**Exercise description**
Each line of the listing is to be copied exactly.

Entries provided Block Start

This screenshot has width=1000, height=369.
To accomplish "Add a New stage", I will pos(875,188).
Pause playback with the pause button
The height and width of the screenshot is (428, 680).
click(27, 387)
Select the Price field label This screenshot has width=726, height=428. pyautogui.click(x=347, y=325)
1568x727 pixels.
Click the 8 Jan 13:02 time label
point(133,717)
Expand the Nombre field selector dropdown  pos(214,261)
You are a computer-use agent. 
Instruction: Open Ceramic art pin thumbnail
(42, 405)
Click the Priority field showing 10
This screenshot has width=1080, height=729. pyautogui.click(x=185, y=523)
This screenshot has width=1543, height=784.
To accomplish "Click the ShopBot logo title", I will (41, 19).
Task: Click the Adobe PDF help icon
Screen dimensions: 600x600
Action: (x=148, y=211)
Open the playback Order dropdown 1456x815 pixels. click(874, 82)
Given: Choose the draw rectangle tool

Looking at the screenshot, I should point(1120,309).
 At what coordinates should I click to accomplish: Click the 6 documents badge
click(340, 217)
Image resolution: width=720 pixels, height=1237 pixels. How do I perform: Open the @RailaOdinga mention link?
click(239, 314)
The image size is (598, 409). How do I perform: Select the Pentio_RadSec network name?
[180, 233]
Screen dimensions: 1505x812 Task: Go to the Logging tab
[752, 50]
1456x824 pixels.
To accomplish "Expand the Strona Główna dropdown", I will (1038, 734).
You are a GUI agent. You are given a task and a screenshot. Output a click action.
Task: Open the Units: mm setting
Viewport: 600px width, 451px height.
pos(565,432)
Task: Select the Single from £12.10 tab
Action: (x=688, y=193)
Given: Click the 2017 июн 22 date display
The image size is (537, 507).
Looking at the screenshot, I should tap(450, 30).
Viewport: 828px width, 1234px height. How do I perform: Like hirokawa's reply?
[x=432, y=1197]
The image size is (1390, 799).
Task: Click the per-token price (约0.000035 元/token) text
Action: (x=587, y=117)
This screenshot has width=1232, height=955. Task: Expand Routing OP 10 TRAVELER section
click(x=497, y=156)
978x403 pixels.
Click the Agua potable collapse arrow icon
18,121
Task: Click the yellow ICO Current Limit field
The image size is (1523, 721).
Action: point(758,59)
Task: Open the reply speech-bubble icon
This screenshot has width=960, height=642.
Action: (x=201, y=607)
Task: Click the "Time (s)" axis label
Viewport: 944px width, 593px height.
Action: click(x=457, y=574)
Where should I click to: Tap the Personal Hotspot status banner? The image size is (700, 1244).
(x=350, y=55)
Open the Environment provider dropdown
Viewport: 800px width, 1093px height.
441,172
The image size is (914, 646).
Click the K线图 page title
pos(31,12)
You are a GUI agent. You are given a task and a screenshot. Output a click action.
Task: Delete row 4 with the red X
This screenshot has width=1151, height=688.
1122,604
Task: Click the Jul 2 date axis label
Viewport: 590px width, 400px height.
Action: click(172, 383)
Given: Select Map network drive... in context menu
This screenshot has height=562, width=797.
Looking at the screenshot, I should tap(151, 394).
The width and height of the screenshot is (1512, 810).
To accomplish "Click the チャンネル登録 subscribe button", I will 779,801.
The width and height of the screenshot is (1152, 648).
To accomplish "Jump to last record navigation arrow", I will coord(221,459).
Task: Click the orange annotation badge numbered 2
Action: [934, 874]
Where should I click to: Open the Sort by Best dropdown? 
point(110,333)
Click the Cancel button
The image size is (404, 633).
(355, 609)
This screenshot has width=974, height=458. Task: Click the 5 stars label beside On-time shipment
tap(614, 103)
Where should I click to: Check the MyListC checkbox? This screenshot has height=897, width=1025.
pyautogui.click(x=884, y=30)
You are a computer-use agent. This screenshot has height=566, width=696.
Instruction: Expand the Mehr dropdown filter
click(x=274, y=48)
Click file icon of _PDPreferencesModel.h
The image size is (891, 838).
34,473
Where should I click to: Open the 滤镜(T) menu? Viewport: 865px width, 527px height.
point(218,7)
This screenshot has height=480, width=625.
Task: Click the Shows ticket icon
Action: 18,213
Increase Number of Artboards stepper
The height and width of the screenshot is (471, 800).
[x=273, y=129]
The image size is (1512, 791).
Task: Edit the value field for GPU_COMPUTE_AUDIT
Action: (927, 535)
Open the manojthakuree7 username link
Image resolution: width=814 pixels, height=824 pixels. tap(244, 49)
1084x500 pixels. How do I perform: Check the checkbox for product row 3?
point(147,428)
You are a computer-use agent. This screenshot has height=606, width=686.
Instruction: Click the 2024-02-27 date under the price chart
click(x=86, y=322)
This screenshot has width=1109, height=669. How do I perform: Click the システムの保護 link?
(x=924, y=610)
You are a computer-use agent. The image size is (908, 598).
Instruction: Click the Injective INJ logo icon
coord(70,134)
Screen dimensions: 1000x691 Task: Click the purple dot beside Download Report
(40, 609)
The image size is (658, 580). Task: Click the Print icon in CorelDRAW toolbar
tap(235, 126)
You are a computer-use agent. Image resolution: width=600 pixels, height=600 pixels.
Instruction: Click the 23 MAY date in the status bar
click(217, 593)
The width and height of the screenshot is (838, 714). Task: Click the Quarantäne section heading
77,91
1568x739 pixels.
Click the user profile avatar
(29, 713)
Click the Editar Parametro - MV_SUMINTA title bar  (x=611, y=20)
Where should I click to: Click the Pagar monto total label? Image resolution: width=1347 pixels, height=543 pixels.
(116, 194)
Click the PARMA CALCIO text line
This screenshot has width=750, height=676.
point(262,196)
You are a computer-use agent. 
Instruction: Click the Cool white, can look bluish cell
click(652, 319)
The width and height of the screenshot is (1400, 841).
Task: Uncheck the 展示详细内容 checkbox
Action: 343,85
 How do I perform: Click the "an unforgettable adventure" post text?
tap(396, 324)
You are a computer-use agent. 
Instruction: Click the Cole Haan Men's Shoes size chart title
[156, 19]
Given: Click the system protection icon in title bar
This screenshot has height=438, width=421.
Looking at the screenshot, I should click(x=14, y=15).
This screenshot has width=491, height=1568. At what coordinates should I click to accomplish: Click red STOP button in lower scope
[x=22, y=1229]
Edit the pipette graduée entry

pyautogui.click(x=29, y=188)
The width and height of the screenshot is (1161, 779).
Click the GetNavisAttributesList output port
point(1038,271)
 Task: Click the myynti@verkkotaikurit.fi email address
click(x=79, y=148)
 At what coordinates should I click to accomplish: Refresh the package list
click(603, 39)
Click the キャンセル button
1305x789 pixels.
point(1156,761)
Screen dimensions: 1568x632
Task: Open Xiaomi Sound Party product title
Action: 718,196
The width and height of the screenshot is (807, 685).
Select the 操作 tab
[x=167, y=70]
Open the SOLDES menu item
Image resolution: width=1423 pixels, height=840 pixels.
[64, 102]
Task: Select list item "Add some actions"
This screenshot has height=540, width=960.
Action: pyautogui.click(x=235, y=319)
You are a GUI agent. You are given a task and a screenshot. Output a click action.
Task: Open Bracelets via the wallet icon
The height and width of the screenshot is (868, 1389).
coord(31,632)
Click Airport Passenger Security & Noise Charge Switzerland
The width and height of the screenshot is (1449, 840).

Entries provided Block End

**Solved exercise**
This screenshot has width=1000, height=369.
To accomplish "Add a New stage", I will pos(875,188).
Pause playback with the pause button
The height and width of the screenshot is (428, 680).
click(27, 387)
Select the Price field label This screenshot has width=726, height=428. pyautogui.click(x=347, y=325)
1568x727 pixels.
Click the 8 Jan 13:02 time label
point(133,717)
Expand the Nombre field selector dropdown  pos(214,261)
You are a computer-use agent. 
Instruction: Open Ceramic art pin thumbnail
(42, 405)
Click the Priority field showing 10
This screenshot has width=1080, height=729. pyautogui.click(x=185, y=523)
This screenshot has width=1543, height=784.
To accomplish "Click the ShopBot logo title", I will (41, 19).
Task: Click the Adobe PDF help icon
Screen dimensions: 600x600
Action: (x=148, y=211)
Open the playback Order dropdown 1456x815 pixels. click(874, 82)
Given: Choose the draw rectangle tool

Looking at the screenshot, I should point(1120,309).
 At what coordinates should I click to accomplish: Click the 6 documents badge
click(340, 217)
Image resolution: width=720 pixels, height=1237 pixels. How do I perform: Open the @RailaOdinga mention link?
click(239, 314)
The image size is (598, 409). How do I perform: Select the Pentio_RadSec network name?
[180, 233]
Screen dimensions: 1505x812 Task: Go to the Logging tab
[752, 50]
1456x824 pixels.
To accomplish "Expand the Strona Główna dropdown", I will (1038, 734).
You are a GUI agent. You are given a task and a screenshot. Output a click action.
Task: Open the Units: mm setting
Viewport: 600px width, 451px height.
pos(565,432)
Task: Select the Single from £12.10 tab
Action: (x=688, y=193)
Given: Click the 2017 июн 22 date display
The image size is (537, 507).
Looking at the screenshot, I should tap(450, 30).
Viewport: 828px width, 1234px height. How do I perform: Like hirokawa's reply?
[x=432, y=1197]
The image size is (1390, 799).
Task: Click the per-token price (约0.000035 元/token) text
Action: (x=587, y=117)
This screenshot has width=1232, height=955. Task: Expand Routing OP 10 TRAVELER section
click(x=497, y=156)
978x403 pixels.
Click the Agua potable collapse arrow icon
18,121
Task: Click the yellow ICO Current Limit field
The image size is (1523, 721).
Action: point(758,59)
Task: Open the reply speech-bubble icon
This screenshot has width=960, height=642.
Action: (x=201, y=607)
Task: Click the "Time (s)" axis label
Viewport: 944px width, 593px height.
Action: click(x=457, y=574)
Where should I click to: Tap the Personal Hotspot status banner? The image size is (700, 1244).
(x=350, y=55)
Open the Environment provider dropdown
Viewport: 800px width, 1093px height.
441,172
The image size is (914, 646).
Click the K线图 page title
pos(31,12)
You are a GUI agent. You are given a task and a screenshot. Output a click action.
Task: Delete row 4 with the red X
This screenshot has width=1151, height=688.
1122,604
Task: Click the Jul 2 date axis label
Viewport: 590px width, 400px height.
Action: click(172, 383)
Given: Select Map network drive... in context menu
This screenshot has height=562, width=797.
Looking at the screenshot, I should tap(151, 394).
The width and height of the screenshot is (1512, 810).
To accomplish "Click the チャンネル登録 subscribe button", I will 779,801.
The width and height of the screenshot is (1152, 648).
To accomplish "Jump to last record navigation arrow", I will coord(221,459).
Task: Click the orange annotation badge numbered 2
Action: [934, 874]
Where should I click to: Open the Sort by Best dropdown? 
point(110,333)
Click the Cancel button
The image size is (404, 633).
(355, 609)
This screenshot has width=974, height=458. Task: Click the 5 stars label beside On-time shipment
tap(614, 103)
Where should I click to: Check the MyListC checkbox? This screenshot has height=897, width=1025.
pyautogui.click(x=884, y=30)
You are a computer-use agent. This screenshot has height=566, width=696.
Instruction: Expand the Mehr dropdown filter
click(x=274, y=48)
Click file icon of _PDPreferencesModel.h
The image size is (891, 838).
34,473
Where should I click to: Open the 滤镜(T) menu? Viewport: 865px width, 527px height.
point(218,7)
This screenshot has height=480, width=625.
Task: Click the Shows ticket icon
Action: 18,213
Increase Number of Artboards stepper
The height and width of the screenshot is (471, 800).
[x=273, y=129]
The image size is (1512, 791).
Task: Edit the value field for GPU_COMPUTE_AUDIT
Action: (927, 535)
Open the manojthakuree7 username link
Image resolution: width=814 pixels, height=824 pixels. tap(244, 49)
1084x500 pixels. How do I perform: Check the checkbox for product row 3?
point(147,428)
You are a computer-use agent. This screenshot has height=606, width=686.
Instruction: Click the 2024-02-27 date under the price chart
click(x=86, y=322)
This screenshot has width=1109, height=669. How do I perform: Click the システムの保護 link?
(x=924, y=610)
You are a computer-use agent. The image size is (908, 598).
Instruction: Click the Injective INJ logo icon
coord(70,134)
Screen dimensions: 1000x691 Task: Click the purple dot beside Download Report
(40, 609)
The image size is (658, 580). Task: Click the Print icon in CorelDRAW toolbar
tap(235, 126)
You are a computer-use agent. Image resolution: width=600 pixels, height=600 pixels.
Instruction: Click the 23 MAY date in the status bar
click(217, 593)
The width and height of the screenshot is (838, 714). Task: Click the Quarantäne section heading
77,91
1568x739 pixels.
Click the user profile avatar
(29, 713)
Click the Editar Parametro - MV_SUMINTA title bar  (x=611, y=20)
Where should I click to: Click the Pagar monto total label? Image resolution: width=1347 pixels, height=543 pixels.
(116, 194)
Click the PARMA CALCIO text line
This screenshot has width=750, height=676.
point(262,196)
You are a computer-use agent. 
Instruction: Click the Cool white, can look bluish cell
click(652, 319)
The width and height of the screenshot is (1400, 841).
Task: Uncheck the 展示详细内容 checkbox
Action: 343,85
 How do I perform: Click the "an unforgettable adventure" post text?
tap(396, 324)
You are a computer-use agent. 
Instruction: Click the Cole Haan Men's Shoes size chart title
[156, 19]
Given: Click the system protection icon in title bar
This screenshot has height=438, width=421.
Looking at the screenshot, I should click(x=14, y=15).
This screenshot has width=491, height=1568. At what coordinates should I click to accomplish: Click red STOP button in lower scope
[x=22, y=1229]
Edit the pipette graduée entry

pyautogui.click(x=29, y=188)
The width and height of the screenshot is (1161, 779).
Click the GetNavisAttributesList output port
point(1038,271)
 Task: Click the myynti@verkkotaikurit.fi email address
click(x=79, y=148)
 At what coordinates should I click to accomplish: Refresh the package list
click(603, 39)
Click the キャンセル button
1305x789 pixels.
point(1156,761)
Screen dimensions: 1568x632
Task: Open Xiaomi Sound Party product title
Action: 718,196
The width and height of the screenshot is (807, 685).
Select the 操作 tab
[x=167, y=70]
Open the SOLDES menu item
Image resolution: width=1423 pixels, height=840 pixels.
[64, 102]
Task: Select list item "Add some actions"
This screenshot has height=540, width=960.
Action: pyautogui.click(x=235, y=319)
You are a GUI agent. You are given a task and a screenshot. Output a click action.
Task: Open Bracelets via the wallet icon
The height and width of the screenshot is (868, 1389).
coord(31,632)
Click Airport Passenger Security & Noise Charge Switzerland
The width and height of the screenshot is (1449, 840).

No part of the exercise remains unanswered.